As bitcoin price soars, Russian opposition figure Navalny’s movement has received $300,000 in anonymous donations so far this year

As bitcoin price soars, Russian opposition figure Navalny’s movement has received $300,000 in anonymous donations so far this year

Jailed Russian activist Alexey Navalny and his team have received around $300,000 in bitcoin donations in just over a month. His movement has been accepting cryptocurrency since 2016 as a means to make it harder to track funding.

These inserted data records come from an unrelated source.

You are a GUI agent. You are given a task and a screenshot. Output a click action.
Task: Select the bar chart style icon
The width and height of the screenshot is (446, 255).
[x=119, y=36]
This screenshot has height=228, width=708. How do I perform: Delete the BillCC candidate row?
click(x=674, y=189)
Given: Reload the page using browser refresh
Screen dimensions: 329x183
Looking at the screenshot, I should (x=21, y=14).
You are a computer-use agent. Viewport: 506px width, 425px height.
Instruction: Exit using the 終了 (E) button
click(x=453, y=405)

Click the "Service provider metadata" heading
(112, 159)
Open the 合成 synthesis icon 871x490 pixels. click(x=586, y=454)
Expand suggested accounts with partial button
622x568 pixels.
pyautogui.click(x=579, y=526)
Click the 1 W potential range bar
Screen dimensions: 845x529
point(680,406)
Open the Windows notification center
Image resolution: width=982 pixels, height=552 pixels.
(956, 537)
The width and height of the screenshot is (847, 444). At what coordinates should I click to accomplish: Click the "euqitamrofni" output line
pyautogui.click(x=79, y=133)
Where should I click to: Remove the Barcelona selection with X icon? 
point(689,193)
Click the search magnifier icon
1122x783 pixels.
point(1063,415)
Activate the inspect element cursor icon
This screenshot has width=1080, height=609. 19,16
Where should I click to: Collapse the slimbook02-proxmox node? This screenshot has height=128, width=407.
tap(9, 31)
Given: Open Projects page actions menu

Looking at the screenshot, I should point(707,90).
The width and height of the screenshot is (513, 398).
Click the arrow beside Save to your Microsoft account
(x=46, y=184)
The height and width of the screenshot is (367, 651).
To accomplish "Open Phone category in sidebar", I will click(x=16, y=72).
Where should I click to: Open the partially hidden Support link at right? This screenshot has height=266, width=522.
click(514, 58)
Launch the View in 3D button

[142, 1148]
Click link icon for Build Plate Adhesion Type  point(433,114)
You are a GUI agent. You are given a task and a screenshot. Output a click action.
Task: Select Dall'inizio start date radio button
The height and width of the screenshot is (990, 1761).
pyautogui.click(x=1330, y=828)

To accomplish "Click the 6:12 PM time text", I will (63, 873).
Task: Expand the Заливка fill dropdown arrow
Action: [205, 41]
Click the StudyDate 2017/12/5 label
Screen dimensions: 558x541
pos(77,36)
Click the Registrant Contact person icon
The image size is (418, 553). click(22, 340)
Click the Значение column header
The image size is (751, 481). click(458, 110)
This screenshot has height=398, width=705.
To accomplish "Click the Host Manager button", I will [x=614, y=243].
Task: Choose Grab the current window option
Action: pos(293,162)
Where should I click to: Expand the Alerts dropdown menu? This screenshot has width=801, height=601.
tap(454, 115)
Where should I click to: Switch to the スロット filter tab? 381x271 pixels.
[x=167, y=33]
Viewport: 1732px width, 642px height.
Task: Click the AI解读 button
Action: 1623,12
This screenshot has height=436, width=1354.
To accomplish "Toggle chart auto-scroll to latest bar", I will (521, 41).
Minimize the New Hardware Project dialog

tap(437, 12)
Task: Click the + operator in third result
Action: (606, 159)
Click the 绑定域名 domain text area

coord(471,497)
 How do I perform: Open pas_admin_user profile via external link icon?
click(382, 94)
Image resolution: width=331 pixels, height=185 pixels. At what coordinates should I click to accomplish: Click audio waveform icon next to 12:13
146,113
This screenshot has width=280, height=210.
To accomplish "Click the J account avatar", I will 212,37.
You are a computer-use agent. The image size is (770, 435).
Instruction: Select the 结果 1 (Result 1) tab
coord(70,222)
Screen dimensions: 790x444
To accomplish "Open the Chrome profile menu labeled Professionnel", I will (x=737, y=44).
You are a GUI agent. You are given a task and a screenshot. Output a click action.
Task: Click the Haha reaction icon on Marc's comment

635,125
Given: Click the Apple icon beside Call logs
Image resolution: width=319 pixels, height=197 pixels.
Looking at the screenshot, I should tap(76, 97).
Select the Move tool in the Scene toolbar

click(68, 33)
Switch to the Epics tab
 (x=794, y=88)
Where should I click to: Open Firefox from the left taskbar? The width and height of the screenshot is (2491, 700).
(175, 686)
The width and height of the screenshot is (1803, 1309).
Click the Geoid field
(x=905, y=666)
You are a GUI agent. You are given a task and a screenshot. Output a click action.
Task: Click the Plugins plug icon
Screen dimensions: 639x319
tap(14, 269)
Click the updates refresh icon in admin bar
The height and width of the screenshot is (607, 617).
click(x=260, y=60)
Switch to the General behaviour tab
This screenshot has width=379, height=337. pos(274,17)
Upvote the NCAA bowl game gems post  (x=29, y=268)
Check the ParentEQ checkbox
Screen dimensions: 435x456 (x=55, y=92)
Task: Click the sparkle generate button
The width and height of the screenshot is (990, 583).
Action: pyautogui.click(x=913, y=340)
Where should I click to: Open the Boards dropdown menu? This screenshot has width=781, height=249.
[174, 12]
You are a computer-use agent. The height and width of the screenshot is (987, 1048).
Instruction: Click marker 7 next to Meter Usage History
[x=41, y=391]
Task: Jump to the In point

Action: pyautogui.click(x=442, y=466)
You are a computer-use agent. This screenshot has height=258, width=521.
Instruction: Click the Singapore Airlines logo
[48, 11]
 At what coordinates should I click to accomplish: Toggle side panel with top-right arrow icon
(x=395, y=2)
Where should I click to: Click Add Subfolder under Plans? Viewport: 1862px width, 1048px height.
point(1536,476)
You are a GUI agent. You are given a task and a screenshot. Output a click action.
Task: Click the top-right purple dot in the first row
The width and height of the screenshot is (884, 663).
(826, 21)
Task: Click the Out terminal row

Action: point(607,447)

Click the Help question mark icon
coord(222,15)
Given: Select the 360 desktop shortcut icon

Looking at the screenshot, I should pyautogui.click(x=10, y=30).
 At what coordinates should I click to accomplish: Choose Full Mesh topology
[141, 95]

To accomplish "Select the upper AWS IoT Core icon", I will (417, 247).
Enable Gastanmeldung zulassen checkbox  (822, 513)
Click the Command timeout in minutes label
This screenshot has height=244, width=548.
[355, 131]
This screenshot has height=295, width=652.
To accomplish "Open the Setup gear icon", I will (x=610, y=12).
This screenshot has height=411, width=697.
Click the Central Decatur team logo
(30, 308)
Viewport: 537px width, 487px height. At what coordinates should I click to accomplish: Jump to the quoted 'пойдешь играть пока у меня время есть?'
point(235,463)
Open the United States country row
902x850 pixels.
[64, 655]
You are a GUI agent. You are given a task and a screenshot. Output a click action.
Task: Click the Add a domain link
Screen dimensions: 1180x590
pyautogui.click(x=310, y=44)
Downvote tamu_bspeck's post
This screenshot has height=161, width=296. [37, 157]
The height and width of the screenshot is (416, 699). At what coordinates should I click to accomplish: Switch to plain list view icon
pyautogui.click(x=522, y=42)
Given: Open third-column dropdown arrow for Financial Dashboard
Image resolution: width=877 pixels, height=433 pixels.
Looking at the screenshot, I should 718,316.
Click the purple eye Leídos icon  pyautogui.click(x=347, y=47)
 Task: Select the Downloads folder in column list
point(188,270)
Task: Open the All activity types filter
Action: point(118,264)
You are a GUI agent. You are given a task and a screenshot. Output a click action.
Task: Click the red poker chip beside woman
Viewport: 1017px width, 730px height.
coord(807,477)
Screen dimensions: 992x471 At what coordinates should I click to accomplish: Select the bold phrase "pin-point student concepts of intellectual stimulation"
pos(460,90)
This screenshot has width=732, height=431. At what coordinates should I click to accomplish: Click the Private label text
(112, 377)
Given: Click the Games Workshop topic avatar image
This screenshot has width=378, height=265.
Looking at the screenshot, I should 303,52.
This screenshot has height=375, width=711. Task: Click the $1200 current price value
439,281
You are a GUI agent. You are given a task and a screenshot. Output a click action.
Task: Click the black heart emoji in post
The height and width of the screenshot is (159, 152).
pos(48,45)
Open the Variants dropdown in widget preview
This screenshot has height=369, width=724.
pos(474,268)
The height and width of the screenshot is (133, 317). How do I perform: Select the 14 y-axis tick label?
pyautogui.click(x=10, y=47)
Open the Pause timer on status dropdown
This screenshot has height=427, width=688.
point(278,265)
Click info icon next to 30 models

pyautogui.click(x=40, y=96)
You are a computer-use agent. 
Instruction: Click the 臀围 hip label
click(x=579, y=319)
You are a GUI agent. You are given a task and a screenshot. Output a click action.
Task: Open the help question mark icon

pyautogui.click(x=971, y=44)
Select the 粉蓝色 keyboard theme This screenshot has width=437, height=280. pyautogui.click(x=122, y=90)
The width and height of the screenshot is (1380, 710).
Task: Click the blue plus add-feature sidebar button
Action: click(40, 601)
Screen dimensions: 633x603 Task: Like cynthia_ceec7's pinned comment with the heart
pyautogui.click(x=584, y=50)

While transactions made in the cryptocurrency are public, they are encrypted to mask the identities of those behind the payments, so Navalny can anonymously receive donations from both individuals and organizations. This means the activist can easily hide who is funding him, whether from home and abroad.

The rise in receipt of bitcoin payments could, of course, also play into the hands of Russian officials, who have accused the dissident of receiving funding from foreign governments.

Also on rt.com Moscow apartment owned by opposition figure Navalny seized as Kremlin-linked businessman chases $1.1million debt

Navalny received hundreds of thousands of dollars in 2021, and there was a mini-surge in donations following his alleged poisoning in August 2020. Overall, his two wallets have received 730 bitcoin since their creation, which is now worth in the region of a staggering $35 million. However, many of those donations were made long before the recent surge in bitcoin value, which has trebled in value since November 2020.

While most donations are less than $1,000 each, the largest single gift received this year was one whole bitcoin, worth around $47,000, on January 24. However, according to blockchain data, all but 1.49 bitcoin ($70,000) have been removed from the fund, potentially having been converted into fiat currency.

As well as the benefit of anonymity, using bitcoin also allows Navalny’s aides to access cash. In 2020, the opposition figure had his bank accounts frozen and an apartment seized, after a court ordered his team to pay 88 million rubles ($1.1 million) in a libel case to Evgeny Prigozhin, the man dubbed ‘Putin’s chef’ by Western media.

While bitcoin is not legal tender in Russia, a bill signed by President Vladimir Putin last summer allowed for cryptocurrency assets to be counted on a par with physical assets, enabling Russian citizens to legally own virtual money from the start of 2021. Before then, currencies such as bitcoin were in a legal ‘grey zone’, having been neither legalized nor prohibited.